Instead of reporting on the dollar amounts of corporate fines, the news should just say how many minutes of profit the fine represents. "The EPA slapped Apple with a two second fine," is much more honest.
@intransitivelie @alice And: instead of fixed fines, the penalty for ANY serious crime committed by a corporation should be the CORPORATE DEATH PENALTY: immediate revocation of its corporate charter, seizure of all its assets, and repudiation of all its debt. #CorporateDeathPenalty

@dedicto @intransitivelie @alice

Also: arrest and prison time for all the top management.

Just remember that 'companies' are, simply put, legal fiction. Companies do not exist. What is real are the people leading the companies. They are the ones who decide to adopt illegal and unethical practices... Because they derive personal benefit from these.

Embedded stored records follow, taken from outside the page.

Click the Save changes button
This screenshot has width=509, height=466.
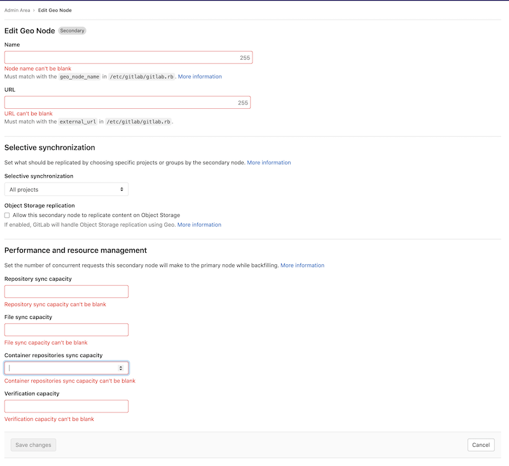pyautogui.click(x=33, y=444)
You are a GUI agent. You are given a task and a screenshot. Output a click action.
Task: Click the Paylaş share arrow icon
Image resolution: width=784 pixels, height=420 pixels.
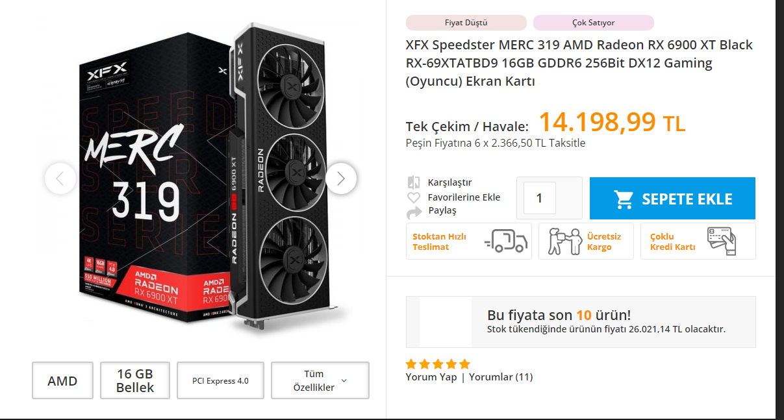pyautogui.click(x=414, y=212)
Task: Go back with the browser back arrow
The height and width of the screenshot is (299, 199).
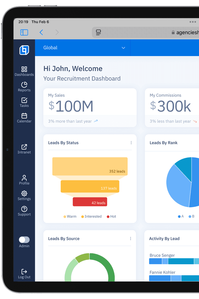Action: pyautogui.click(x=41, y=32)
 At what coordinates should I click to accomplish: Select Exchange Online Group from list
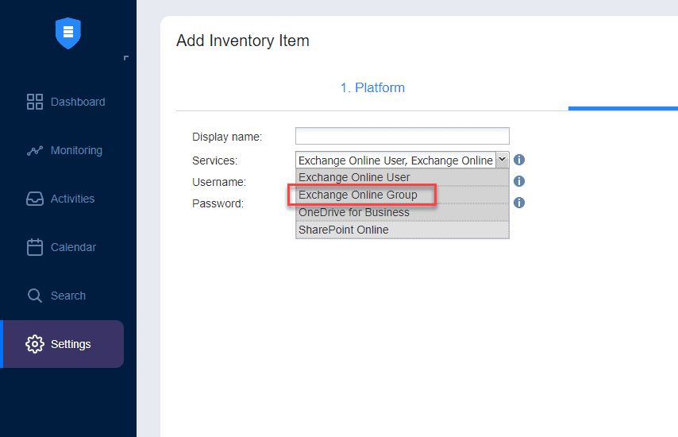coord(357,195)
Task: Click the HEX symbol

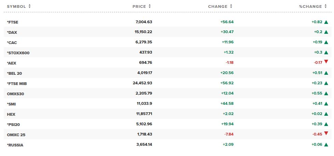Action: pos(11,114)
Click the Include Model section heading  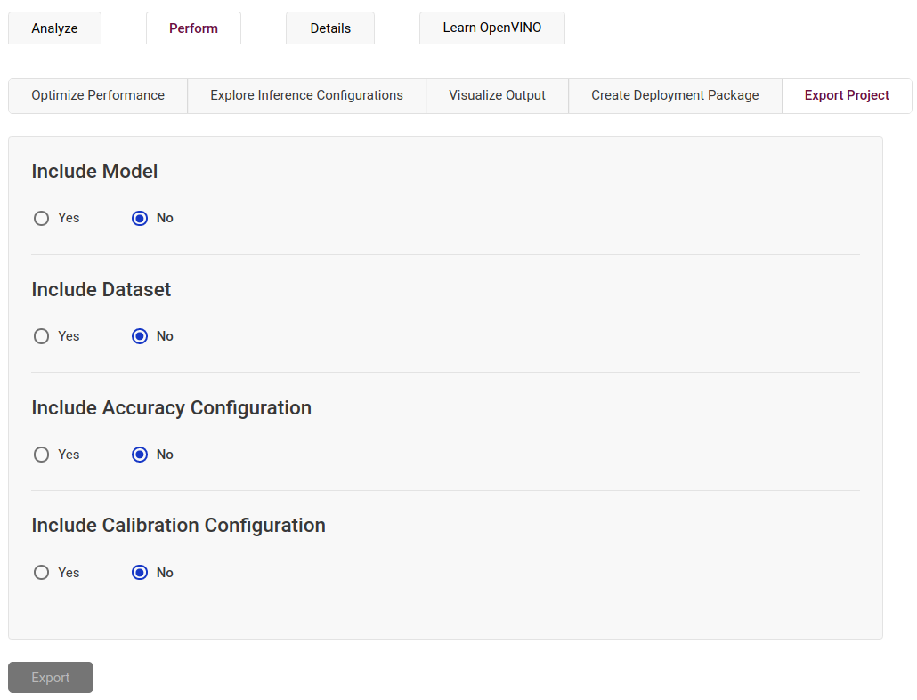click(x=94, y=172)
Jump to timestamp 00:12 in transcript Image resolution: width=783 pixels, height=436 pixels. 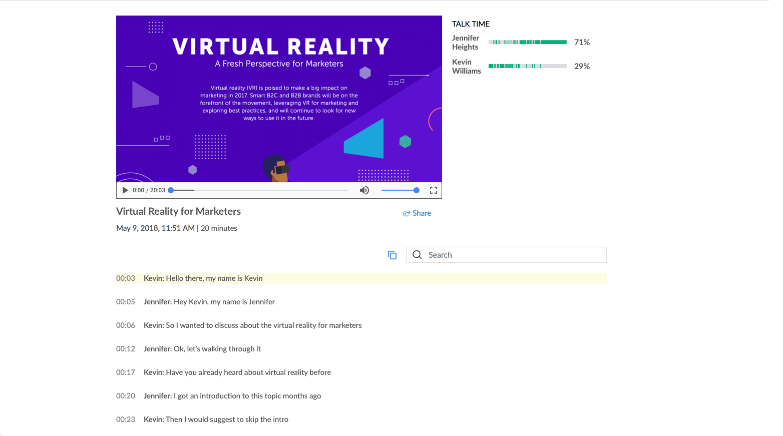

@ParadeGrotesque @intransitivelie @alice I wouldn't go so far as "legal fiction". Corporations are more like a kind of evil distributed AI whose hardware is a group of humans. A corporation can be more evil than any one of its officers — and can replace those individuals who refuse to be sufficiently evil.

Nevertheless, I agree 100% that reining in corporations will require reining in their individual human officers, and I have an idea as to how that could be done. In addition to imprisonment, the penalty should include what I call TOTAL IMPOVERISHMENT. It's essentially a compulsory version of a monastic vow of poverty. The individual accomplice to corporate crime would be strictly prohibited, for life, from owning, or in any manner controlling, any income-producing assets, or indeed ANY assets except a narrowly defined list of personal items supplied to them in their cell — with the same penalty to be applied to anyone who in any manner attempts to aid them in circumventing the ban on ownership.